Taksidian gave him a one-shouldered shrug, as if to say,
So?
What he did say was colder still: “I respect your appreciation of him. I’ll be sure to put something of
you
next to your uncle’s finger, when I put my art back together.” He eyed Xander’s arms and legs, taking his time appraising each one, as if he were shopping for a tie.
Xander spun to his right and leaped toward the wall of weapons. The nearest piece was a battered metal shield—
A shield!
his mind groaned.
Why not a knife, a sword like the one too close to Taksidian to reach?
He yanked the shield off the wall and almost dropped it. It was a lot heavier than it looked. He swung it around, expecting to make contact with Taksidian.

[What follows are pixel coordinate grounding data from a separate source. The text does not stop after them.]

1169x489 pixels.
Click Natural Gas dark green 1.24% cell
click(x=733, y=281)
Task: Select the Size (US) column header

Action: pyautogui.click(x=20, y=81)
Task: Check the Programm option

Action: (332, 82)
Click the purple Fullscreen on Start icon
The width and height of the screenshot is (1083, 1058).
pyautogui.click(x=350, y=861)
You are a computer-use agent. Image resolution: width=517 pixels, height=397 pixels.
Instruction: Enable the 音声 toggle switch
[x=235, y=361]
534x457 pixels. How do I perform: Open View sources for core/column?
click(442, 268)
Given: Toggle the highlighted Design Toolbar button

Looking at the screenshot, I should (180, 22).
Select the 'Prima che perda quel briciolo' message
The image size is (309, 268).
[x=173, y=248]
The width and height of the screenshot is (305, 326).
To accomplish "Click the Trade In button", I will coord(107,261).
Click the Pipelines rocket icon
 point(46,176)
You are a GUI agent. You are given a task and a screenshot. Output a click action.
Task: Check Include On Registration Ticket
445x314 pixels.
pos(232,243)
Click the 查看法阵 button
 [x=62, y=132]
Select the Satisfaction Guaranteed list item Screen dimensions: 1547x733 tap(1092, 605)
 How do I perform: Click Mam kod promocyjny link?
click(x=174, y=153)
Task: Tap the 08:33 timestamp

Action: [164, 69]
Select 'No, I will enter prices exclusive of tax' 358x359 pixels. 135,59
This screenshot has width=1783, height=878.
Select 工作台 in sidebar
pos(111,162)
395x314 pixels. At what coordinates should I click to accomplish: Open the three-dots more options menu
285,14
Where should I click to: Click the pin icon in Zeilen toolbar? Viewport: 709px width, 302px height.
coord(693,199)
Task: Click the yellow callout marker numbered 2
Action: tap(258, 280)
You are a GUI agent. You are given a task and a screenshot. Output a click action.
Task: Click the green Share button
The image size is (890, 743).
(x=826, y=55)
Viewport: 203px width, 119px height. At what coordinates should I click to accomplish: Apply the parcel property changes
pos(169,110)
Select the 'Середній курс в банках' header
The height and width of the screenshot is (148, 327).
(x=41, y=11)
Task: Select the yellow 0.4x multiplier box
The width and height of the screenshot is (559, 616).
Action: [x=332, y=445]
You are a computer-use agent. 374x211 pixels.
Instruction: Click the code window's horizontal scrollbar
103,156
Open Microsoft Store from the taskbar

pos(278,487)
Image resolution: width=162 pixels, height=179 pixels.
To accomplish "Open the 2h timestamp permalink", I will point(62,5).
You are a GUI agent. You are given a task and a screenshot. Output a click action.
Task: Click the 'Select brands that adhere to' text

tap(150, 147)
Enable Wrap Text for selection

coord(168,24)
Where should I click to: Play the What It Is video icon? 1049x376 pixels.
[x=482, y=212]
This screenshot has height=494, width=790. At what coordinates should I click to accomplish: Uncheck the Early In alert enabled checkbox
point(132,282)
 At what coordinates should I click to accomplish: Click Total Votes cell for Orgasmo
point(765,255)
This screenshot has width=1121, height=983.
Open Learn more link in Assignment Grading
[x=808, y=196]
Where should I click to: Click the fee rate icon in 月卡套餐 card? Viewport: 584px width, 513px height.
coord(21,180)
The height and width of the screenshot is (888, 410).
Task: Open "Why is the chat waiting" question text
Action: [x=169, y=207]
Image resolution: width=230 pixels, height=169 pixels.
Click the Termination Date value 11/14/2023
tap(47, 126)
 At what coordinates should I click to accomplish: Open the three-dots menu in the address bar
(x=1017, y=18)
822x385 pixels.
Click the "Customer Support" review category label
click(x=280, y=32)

But the man hadn’t moved from his spot on the other side of the room. He watched Xander with bored eyes, the knife gripped in a hand that hung down by his leg.
“Back off!” Xander said, hefting the shield up with both hands, pumping it toward Taksidian. He glanced into the shallow concavity of the shield’s back side and saw a leather strap and metal handhold. Straining his muscles to hold the shield with one hand, he slipped his left arm through the strap and grabbed the handle. The shield seemed to get lighter, as though it had been carefully balanced to minimize arm stress when held properly. His right hand was now free. He flicked his eyes toward the next item on the wall: a long stick with a starburst of six-inch spikes jutting from one end.
When his gaze bounced back to Taksidian, he realized the man was now three feet closer. Xander had not taken his eyes off him for more than a half second. The guy moved almost magically, without the slightest warning or wobble. Standing ramrod straight one instant, three feet closer the next.
“Whoa!” Xander said. He swung the shield out and back, like opening and closing a door, trying to show Taksidian what he was in for if he moved closer. His guts shifted inside as he grasped the reason for the man’s calmness: Taksidian was a killer, and he was
good
at it. He knew the moves, could perform them as easily as breathing.
A feeling of hopelessness washed over Xander. Who was he next to this guy? An ant to be squashed, nothing more. He wondered how it would happen. Maybe Taksidian would be standing in front of him before he knew it, the knife slipping effortlessly around the shield. Or the killer would torment him, moving in slowly, telling Xander the artistic merits of adding a fifteen-year-old ear, instead of a toe or arm, to the sculpture.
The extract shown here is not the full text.